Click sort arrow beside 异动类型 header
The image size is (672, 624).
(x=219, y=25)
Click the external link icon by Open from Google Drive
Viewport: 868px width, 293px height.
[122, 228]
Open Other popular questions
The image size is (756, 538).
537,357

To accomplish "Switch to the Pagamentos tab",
---
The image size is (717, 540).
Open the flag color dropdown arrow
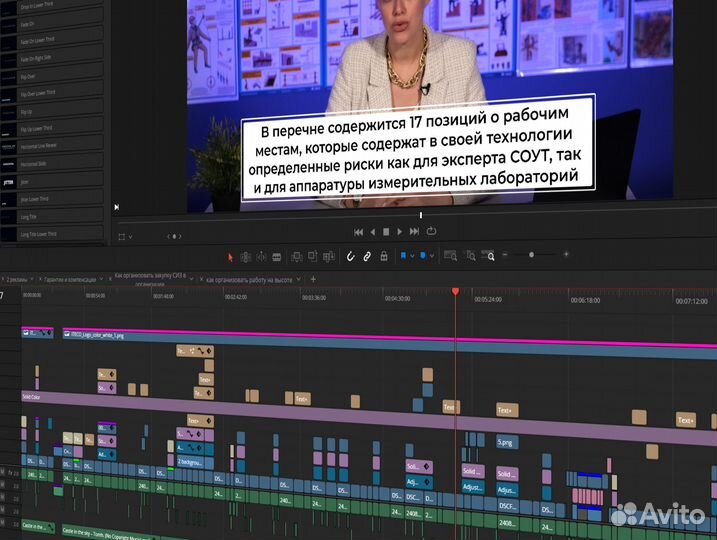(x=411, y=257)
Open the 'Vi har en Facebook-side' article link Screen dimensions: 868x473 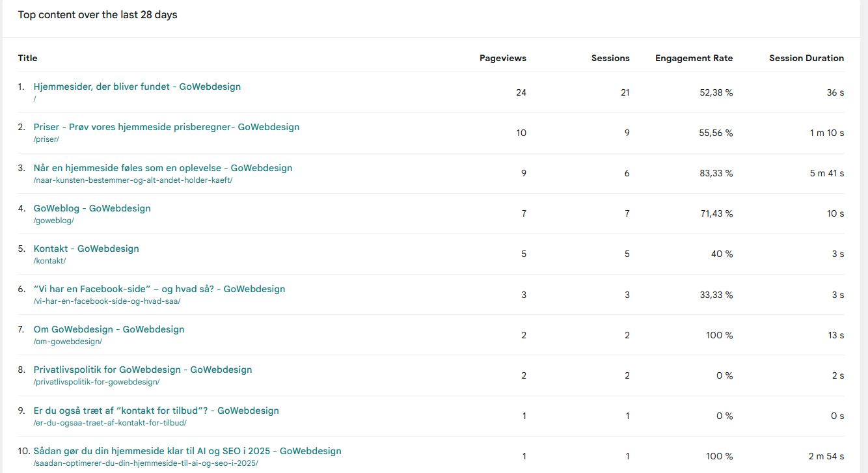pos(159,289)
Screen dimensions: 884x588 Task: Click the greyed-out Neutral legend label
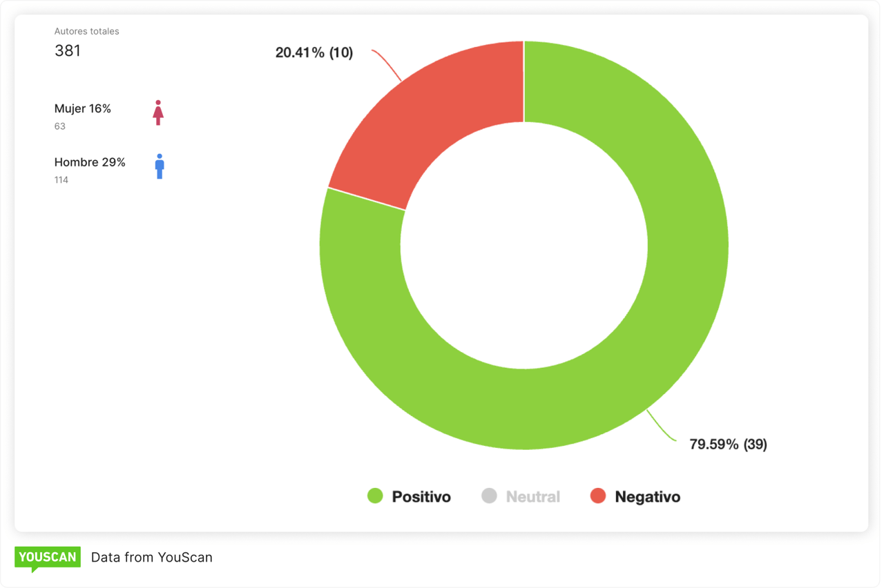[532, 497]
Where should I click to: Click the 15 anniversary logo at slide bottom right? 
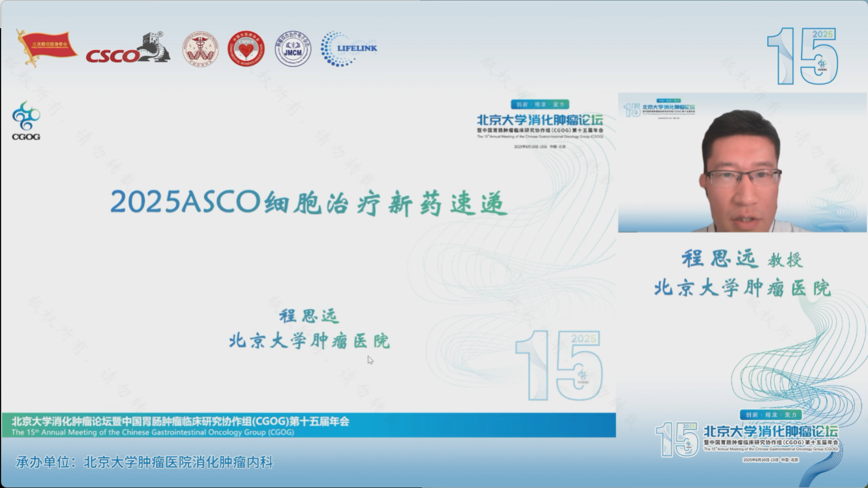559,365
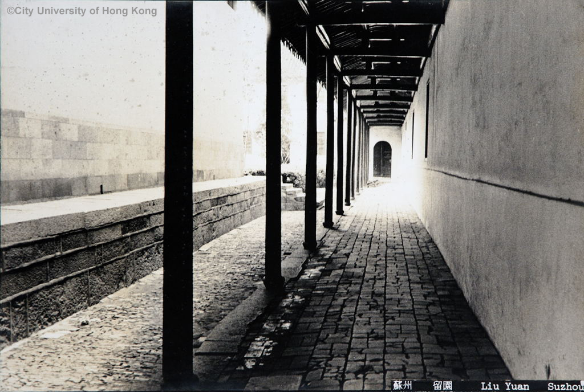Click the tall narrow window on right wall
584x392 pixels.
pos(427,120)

- [TASK TO CARRY OUT]
Once you reach the line with "Open Other popular questions" in the data above, copy it and every line after it exactly, up to and including the line with "to the Pagamentos".

- [SOLUTION BELOW]
Open Other popular questions
The image size is (756, 538).
537,357

To accomplish "Switch to the Pagamentos tab",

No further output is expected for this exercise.